TASK TO COMPLETE:
With pictures excluded, copy word for word the lines in the data below from the line containing "You are a computer-use" through the line containing "The height and width of the screenshot is (635, 1366).".

MATERIAL SHOWN:

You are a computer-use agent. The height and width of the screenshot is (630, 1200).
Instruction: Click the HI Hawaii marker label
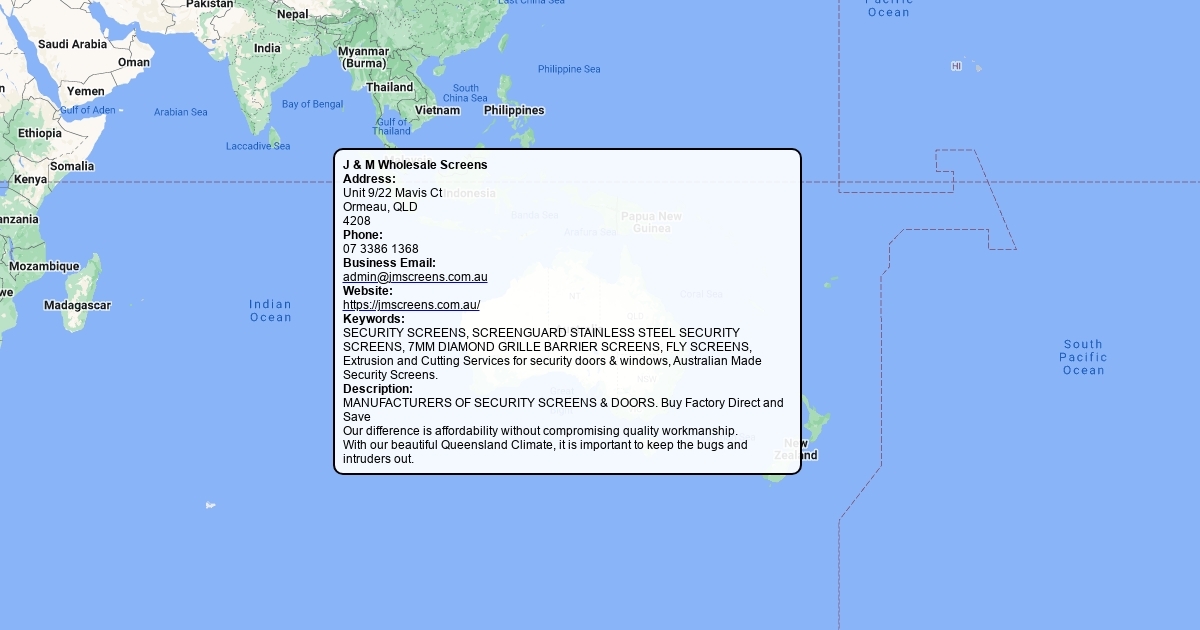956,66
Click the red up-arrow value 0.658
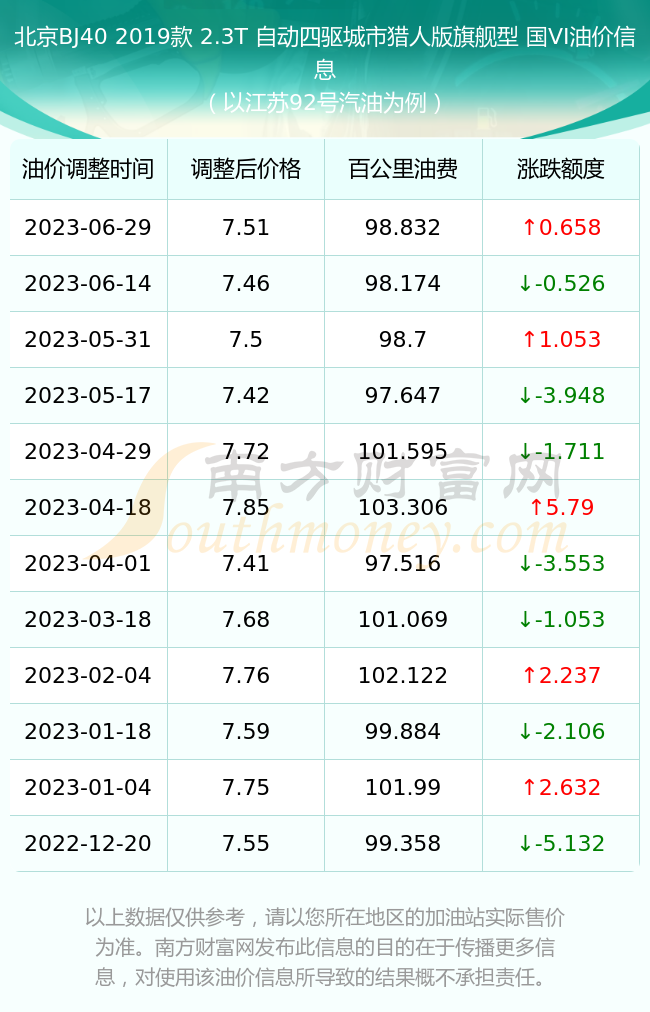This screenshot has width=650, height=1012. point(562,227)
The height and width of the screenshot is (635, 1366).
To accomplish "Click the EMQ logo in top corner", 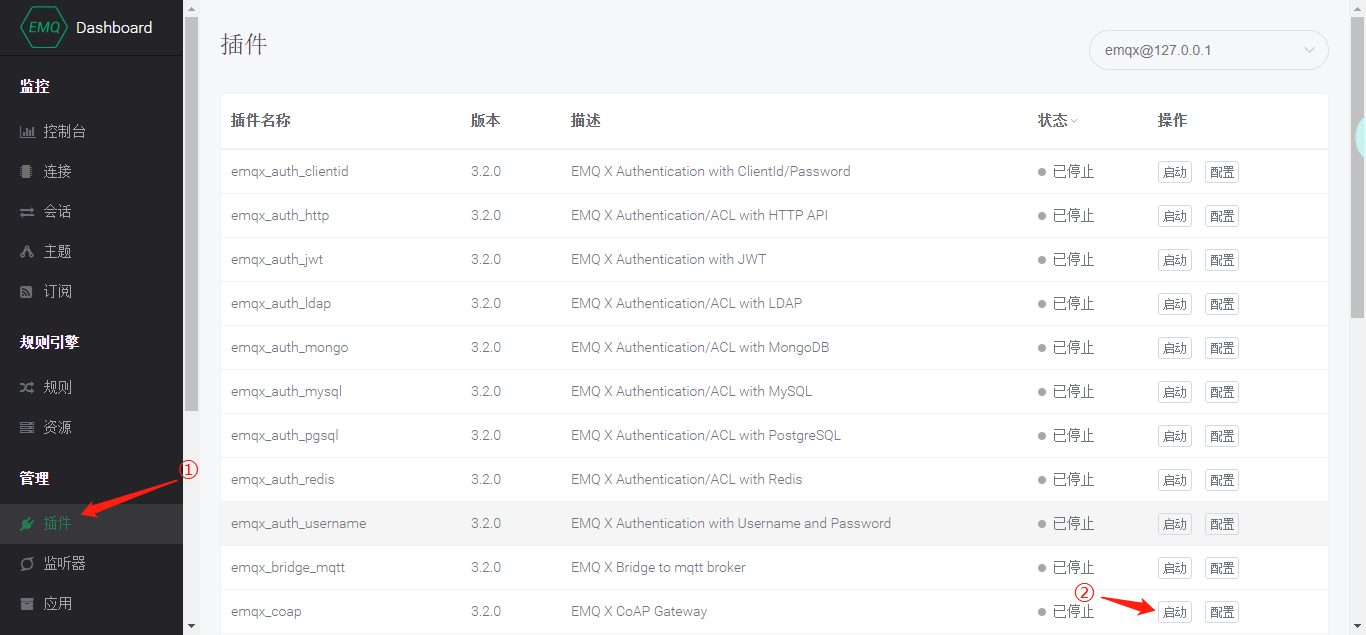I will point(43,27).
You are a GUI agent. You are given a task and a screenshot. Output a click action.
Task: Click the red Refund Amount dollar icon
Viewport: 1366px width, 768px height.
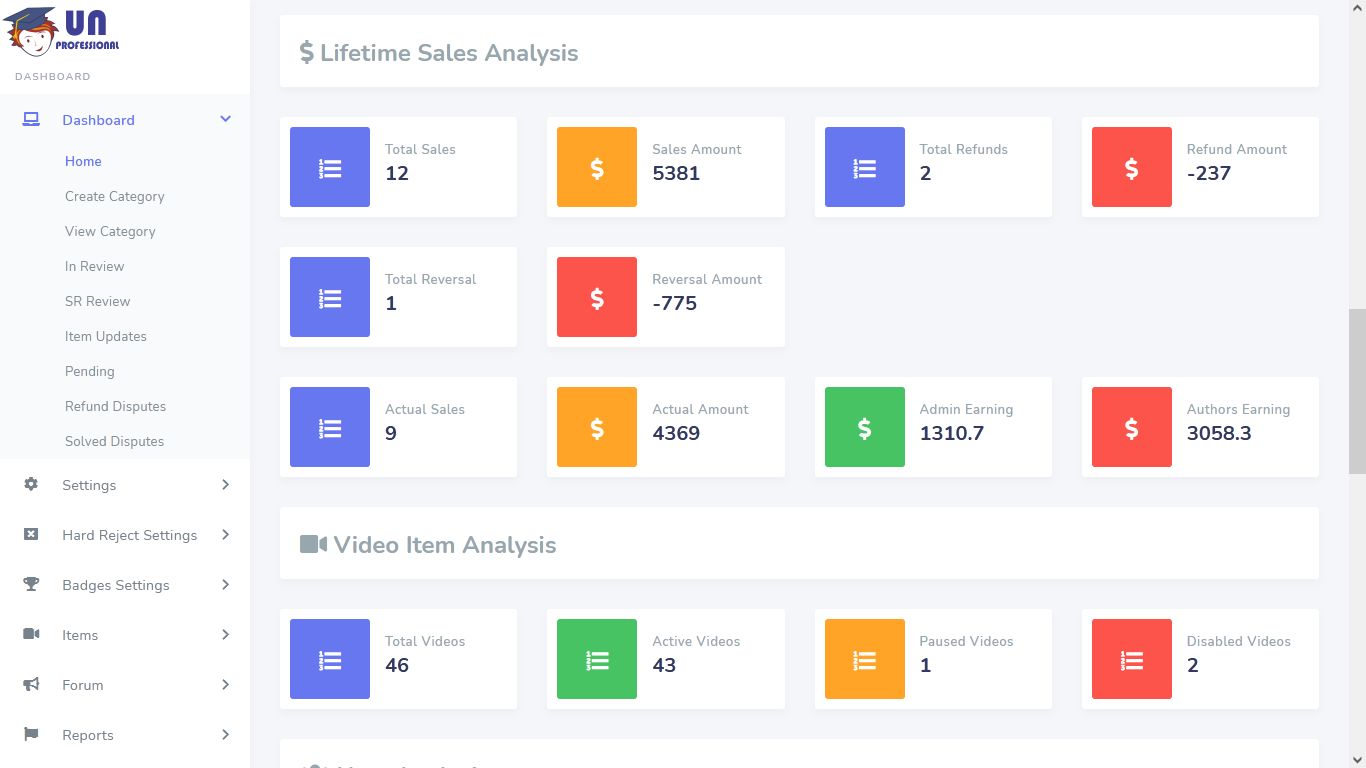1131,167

...

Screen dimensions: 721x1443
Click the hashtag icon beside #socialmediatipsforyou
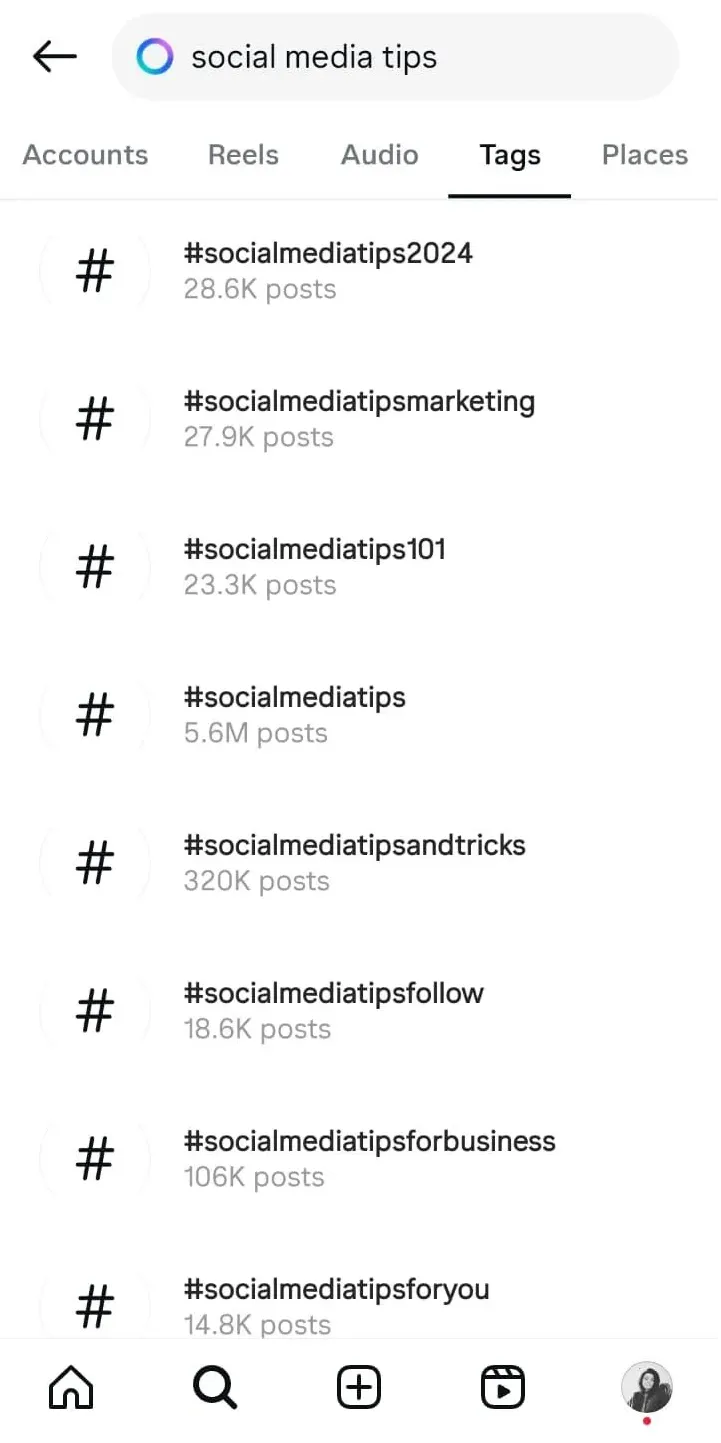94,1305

==

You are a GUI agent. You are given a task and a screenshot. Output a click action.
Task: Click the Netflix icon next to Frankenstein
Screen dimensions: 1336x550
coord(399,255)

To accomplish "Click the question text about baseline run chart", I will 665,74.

SOLUTION TO THE PROBLEM:
You are a computer-use agent. The height and width of the screenshot is (630, 1200).
Instruction: Click the HI Hawaii marker label
956,66
Click the red up-arrow value 0.658
This screenshot has width=650, height=1012. point(562,227)
The height and width of the screenshot is (635, 1366).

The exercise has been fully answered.